··· GIVEN DATA ···
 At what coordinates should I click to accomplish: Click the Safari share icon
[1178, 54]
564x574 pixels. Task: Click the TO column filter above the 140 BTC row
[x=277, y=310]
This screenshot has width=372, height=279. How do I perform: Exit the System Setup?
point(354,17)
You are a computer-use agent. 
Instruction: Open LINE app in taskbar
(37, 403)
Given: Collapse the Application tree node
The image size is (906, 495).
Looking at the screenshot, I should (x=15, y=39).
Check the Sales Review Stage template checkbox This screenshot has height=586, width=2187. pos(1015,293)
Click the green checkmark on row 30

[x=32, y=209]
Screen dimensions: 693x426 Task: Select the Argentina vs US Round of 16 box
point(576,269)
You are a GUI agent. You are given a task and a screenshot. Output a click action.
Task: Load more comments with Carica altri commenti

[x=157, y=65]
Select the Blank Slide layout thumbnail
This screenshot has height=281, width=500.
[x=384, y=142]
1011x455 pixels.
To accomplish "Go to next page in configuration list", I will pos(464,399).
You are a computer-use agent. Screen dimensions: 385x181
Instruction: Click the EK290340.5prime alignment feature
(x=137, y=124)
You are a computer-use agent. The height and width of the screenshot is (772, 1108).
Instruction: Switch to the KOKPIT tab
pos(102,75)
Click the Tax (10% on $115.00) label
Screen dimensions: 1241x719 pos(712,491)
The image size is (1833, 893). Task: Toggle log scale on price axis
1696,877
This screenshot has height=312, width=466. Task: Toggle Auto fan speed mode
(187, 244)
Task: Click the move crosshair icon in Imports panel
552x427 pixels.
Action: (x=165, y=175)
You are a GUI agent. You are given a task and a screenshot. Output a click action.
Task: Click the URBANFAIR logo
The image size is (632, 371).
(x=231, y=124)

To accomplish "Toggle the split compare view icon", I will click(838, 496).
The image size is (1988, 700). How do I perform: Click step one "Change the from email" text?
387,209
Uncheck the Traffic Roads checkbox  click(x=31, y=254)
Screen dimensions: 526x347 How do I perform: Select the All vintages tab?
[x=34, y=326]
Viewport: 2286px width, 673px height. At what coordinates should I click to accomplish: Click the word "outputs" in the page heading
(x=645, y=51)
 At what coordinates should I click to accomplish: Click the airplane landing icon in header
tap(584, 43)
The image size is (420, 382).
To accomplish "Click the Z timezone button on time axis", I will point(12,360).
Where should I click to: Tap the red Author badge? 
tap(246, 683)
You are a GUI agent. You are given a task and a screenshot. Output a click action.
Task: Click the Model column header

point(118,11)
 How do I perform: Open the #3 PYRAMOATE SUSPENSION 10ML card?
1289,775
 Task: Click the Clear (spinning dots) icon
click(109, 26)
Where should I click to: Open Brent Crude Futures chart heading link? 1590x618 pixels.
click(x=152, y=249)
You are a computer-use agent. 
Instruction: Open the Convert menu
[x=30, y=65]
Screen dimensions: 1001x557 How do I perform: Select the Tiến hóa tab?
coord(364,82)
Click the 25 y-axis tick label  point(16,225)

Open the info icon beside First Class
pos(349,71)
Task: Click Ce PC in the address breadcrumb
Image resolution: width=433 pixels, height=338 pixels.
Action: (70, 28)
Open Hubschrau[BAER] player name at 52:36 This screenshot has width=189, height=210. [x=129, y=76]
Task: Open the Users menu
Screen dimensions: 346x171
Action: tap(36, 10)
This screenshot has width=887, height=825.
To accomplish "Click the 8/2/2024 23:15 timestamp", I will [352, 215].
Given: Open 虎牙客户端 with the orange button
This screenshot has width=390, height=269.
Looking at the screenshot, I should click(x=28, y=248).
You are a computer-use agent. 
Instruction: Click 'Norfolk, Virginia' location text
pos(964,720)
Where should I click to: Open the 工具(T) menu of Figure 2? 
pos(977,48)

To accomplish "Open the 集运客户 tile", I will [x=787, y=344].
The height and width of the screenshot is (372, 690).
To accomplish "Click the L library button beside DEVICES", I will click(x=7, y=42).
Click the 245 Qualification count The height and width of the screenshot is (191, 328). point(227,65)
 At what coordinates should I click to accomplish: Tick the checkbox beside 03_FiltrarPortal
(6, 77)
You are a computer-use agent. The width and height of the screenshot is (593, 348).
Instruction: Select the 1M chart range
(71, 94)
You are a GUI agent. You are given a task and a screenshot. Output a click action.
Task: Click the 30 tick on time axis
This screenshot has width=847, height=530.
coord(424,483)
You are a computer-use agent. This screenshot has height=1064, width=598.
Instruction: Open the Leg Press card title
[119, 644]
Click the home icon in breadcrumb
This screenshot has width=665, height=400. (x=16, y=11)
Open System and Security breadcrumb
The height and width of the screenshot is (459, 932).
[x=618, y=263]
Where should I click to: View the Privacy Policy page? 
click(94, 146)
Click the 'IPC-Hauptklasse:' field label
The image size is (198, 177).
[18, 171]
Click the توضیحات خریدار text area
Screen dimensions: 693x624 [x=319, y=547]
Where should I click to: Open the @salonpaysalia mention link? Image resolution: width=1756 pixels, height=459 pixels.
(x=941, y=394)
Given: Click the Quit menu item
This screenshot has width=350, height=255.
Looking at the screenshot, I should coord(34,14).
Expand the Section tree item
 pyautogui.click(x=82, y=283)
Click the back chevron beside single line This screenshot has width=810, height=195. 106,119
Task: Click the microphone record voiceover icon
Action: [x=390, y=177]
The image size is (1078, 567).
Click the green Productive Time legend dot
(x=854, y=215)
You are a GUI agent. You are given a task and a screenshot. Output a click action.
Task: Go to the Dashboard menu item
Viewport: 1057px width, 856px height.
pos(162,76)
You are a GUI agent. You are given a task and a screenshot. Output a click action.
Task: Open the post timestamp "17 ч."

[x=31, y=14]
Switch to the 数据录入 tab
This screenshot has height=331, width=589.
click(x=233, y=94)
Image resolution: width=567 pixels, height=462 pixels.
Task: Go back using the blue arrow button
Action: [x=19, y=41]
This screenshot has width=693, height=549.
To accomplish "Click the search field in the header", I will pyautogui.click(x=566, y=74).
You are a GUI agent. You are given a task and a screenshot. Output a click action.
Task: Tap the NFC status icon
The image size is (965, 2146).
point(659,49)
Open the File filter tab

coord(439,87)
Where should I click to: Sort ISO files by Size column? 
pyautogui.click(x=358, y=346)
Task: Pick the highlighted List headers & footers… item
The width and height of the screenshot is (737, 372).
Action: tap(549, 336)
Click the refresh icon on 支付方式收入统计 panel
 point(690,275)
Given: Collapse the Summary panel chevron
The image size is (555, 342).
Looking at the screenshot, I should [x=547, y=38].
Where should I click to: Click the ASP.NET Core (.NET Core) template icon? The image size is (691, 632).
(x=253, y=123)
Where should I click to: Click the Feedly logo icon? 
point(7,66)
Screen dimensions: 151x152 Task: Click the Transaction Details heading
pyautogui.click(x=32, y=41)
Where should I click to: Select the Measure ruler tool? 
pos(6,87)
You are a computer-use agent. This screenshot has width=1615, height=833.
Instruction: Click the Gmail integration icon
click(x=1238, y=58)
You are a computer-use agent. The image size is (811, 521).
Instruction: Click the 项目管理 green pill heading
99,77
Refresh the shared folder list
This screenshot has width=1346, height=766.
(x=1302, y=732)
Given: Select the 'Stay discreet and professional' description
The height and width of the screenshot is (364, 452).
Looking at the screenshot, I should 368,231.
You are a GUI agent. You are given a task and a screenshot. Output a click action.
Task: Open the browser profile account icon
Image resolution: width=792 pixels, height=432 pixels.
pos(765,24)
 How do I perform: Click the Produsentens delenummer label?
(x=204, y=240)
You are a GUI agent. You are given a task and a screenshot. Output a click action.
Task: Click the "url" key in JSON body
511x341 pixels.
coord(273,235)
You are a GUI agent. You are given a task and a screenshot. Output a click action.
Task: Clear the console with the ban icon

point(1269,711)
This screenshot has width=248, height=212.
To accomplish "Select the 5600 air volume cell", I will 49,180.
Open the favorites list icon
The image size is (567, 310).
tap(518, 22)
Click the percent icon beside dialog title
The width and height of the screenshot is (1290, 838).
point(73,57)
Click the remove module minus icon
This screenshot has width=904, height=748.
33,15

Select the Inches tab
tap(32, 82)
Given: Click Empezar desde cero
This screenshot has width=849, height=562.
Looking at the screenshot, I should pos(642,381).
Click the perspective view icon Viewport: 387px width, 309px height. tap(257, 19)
···
**WHAT IS BEING ASKED:** Can you give the rows from the very first line through the line containing "Check the Sales", including that line, as a JSON list of strings with one string per line and blank lines omitted?

**RESPONSE FOR THIS EXERCISE:**
[
  " At what coordinates should I click to accomplish: Click the Safari share icon",
  "[1178, 54]",
  "564x574 pixels. Task: Click the TO column filter above the 140 BTC row",
  "[x=277, y=310]",
  "This screenshot has width=372, height=279. How do I perform: Exit the System Setup?",
  "point(354,17)",
  "You are a computer-use agent. ",
  "Instruction: Open LINE app in taskbar",
  "(37, 403)",
  "Given: Collapse the Application tree node",
  "The image size is (906, 495).",
  "Looking at the screenshot, I should (x=15, y=39).",
  "Check the Sales Review Stage template checkbox This screenshot has height=586, width=2187. pos(1015,293)"
]